Manu Platt | Sarah Zielinski
In a plenary speech that earned him a standing ovation at a Washington D.C. conference, a scientist who studies HIV/AIDS and sickle cell disease challenged hundreds of graduate and undergraduate students to think about what kind of impact they would like to have in their lives and research, and to work hard to achieve that impact.
"We all like the success, but there's always lots of hard, punishing work that goes into the greatest success stories we've seen," said Manu Platt, an assistant professor in the Wallace H. Coulter Department of Biomedical Engineering at Georgia Tech and Emory University in Atlanta.
Platt spoke at the 21 February awards banquet for the Emerging Researchers National (ERN) Conference in STEM, where he spoke after the scheduled speaker, Juan Gilbert of the University of Florida, was unable to attend due to the bad weather.
More than 1,000 people from 240 colleges and universities attended the three-day annual conference, which was hosted by AAAS and the National Science Foundation (NSF) Division of Human Resource Development within the Directorate for Education and Human Resources.
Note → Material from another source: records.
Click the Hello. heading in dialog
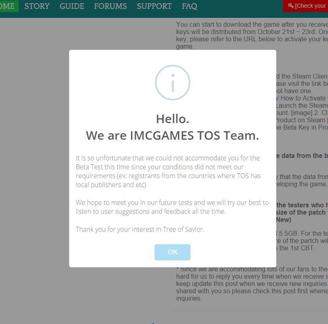 [x=173, y=119]
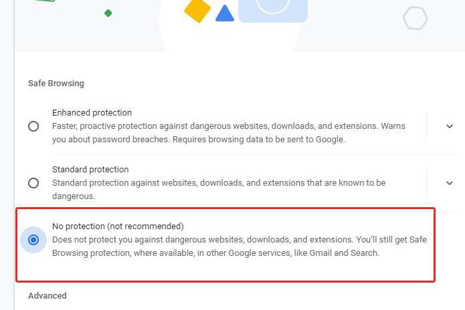Screen dimensions: 465x310
Task: Click the Standard protection title text
Action: (90, 169)
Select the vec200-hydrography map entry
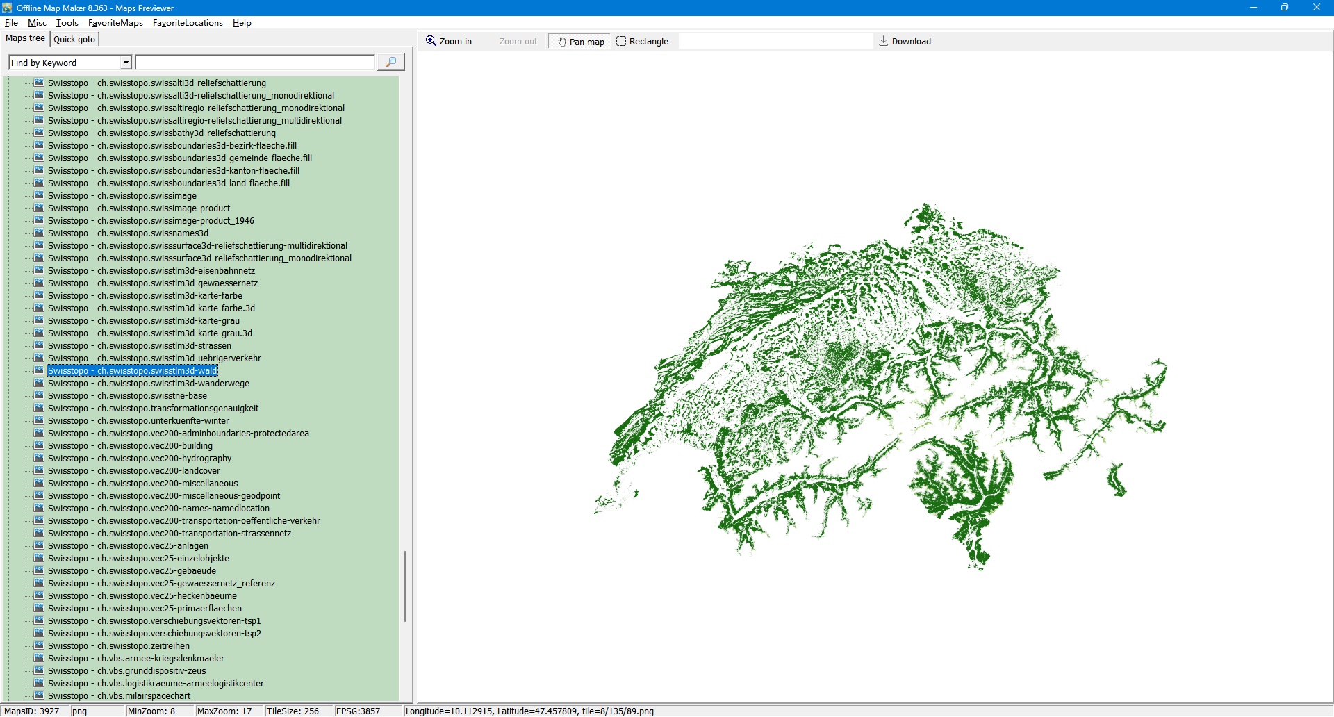Screen dimensions: 1334x717 pos(140,459)
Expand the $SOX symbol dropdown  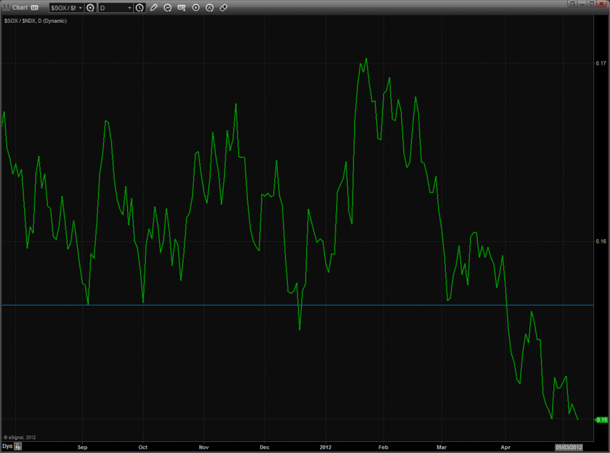[x=80, y=8]
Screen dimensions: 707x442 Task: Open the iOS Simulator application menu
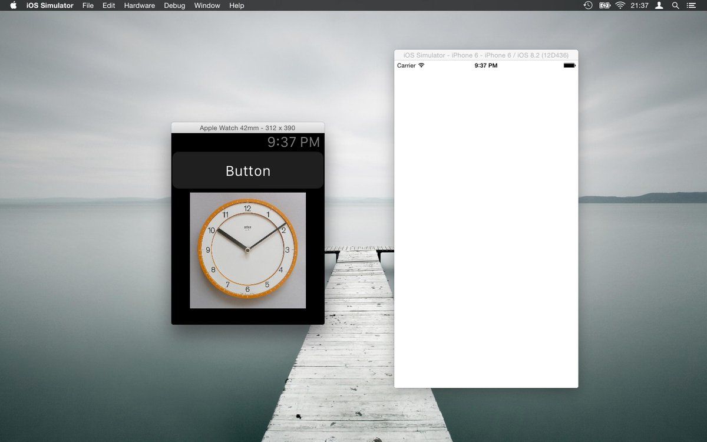click(x=50, y=5)
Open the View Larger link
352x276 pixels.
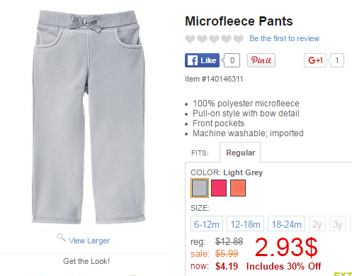[x=89, y=241]
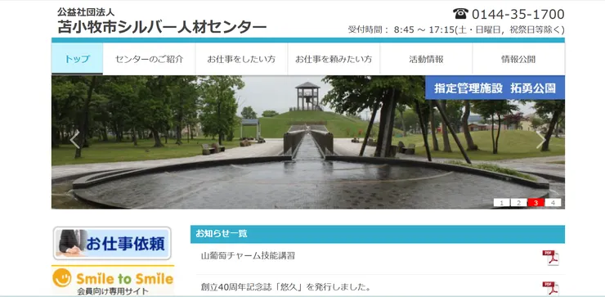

The ERN conference provides an opportunity for undergraduate and graduate students in STEM fields to enhance their science communication skills through poster and oral presentations judged by 140 scientists and engineers. Many of these judges are alumni of the David and Lucile Packard HBCU Graduate Scholars Program, the SACNAS Summer Leadership Institute, the L'Oréal For Women in Science postdoctoral fellows program, and the AAAS Science and Technology Policy Fellows Program.
"What we have tried to do is to provide a safe space for a presentation," said Shirley Malcom, director of AAAS Education and Human Resources Programs. "This is a wonderful entrée into being able to see yourself as part of the scientific community."
Many students enjoyed being able to present data from their scientific endeavors in a friendly environment. "I wanted to practice my presenting skills," said Hannah Gousse of the University of Connecticut, who studied the effect of deer management on forest in an Alabama state park. "For me, the most important thing is being able to present my data well and to be able to communicate to people in a way that is understandable and exciting and interesting."
Hannah Gousse (above) and Korey Smith | Sarah Zielinski
The oral and poster presentations are the core of the conference, but the attendees also found value in ERN's other offerings, such as opportunities for networking, plenary talks by science leaders, and workshops on topics such as where to find funding for school.
Korey Smith, a student at North Carolina's Johnson C. Smith University (one of the nation's 104 historically black colleges and universities, or HBCUs), said that presenting his research on working memory and neural activity in rhesus macaques was just one reason to attend ERN. He had looked forward to getting to know other students and their research and networking with graduate programs.
Many of the students attending ERN are drawn from programs funded by NSF's Division of Human Resources Development, which provides several opportunities for underrepresented minorities, women, and people with disabilities to pursue research and education in STEM fields. The result is a conference that is more diverse than the average science meeting.
The plenary speakers were another highlight of the meeting. Students praised, for instance, Ainissa Ramirez, journalist and former Yale engineering professor, for her inspiring speech on 19 February in which she entreated the attendees to find and pursue their passions.
Platt, the conference's final plenary speaker, continued the inspirational messages and provided a model for the students at the conference. Like many of them, Platt got his start in scientific research as an undergraduate at Morehouse College, an HBCU in Atlanta. When he was a senior, Platt began working with Robert Nerem at the Georgia Tech & Emory Center for the Engineering of Living Tissue (GTEC). That opportunity pushed him to pursue a Ph.D. at Georgia Tech and eventually into his current research career at Georgia Tech and Emory University in a joint department of Biomedical Engineering.
"I had a number of mentors along the way," Platt said. "They didn't all look like me or share my experiences, but they all had something to offer."
Platt has focused his research on two diseases affecting African nations and the African-American community in the United States — sickle cell disease and HIV/AIDS — both of which need more attention. For instance, sickle cell disease affects 90,000 to 100,000 Americans with African and Mediterranean ancestry, but there is only one drug approved by the Food and Drug Administration to treat the disease. "A lot of people think it's cured," he noted, but "clearly there's a need for people who have the skillset and care to join this field."
Platt's work on HIV/AIDS has taken him to South Africa and Ethiopia and opened his eyes to the need for doctors and scientists to become activists at times. He challenged the conference's attendees to take their own research and "think globally, then act locally." But then, he said, "act globally because there are things we can take from here to the rest of the world."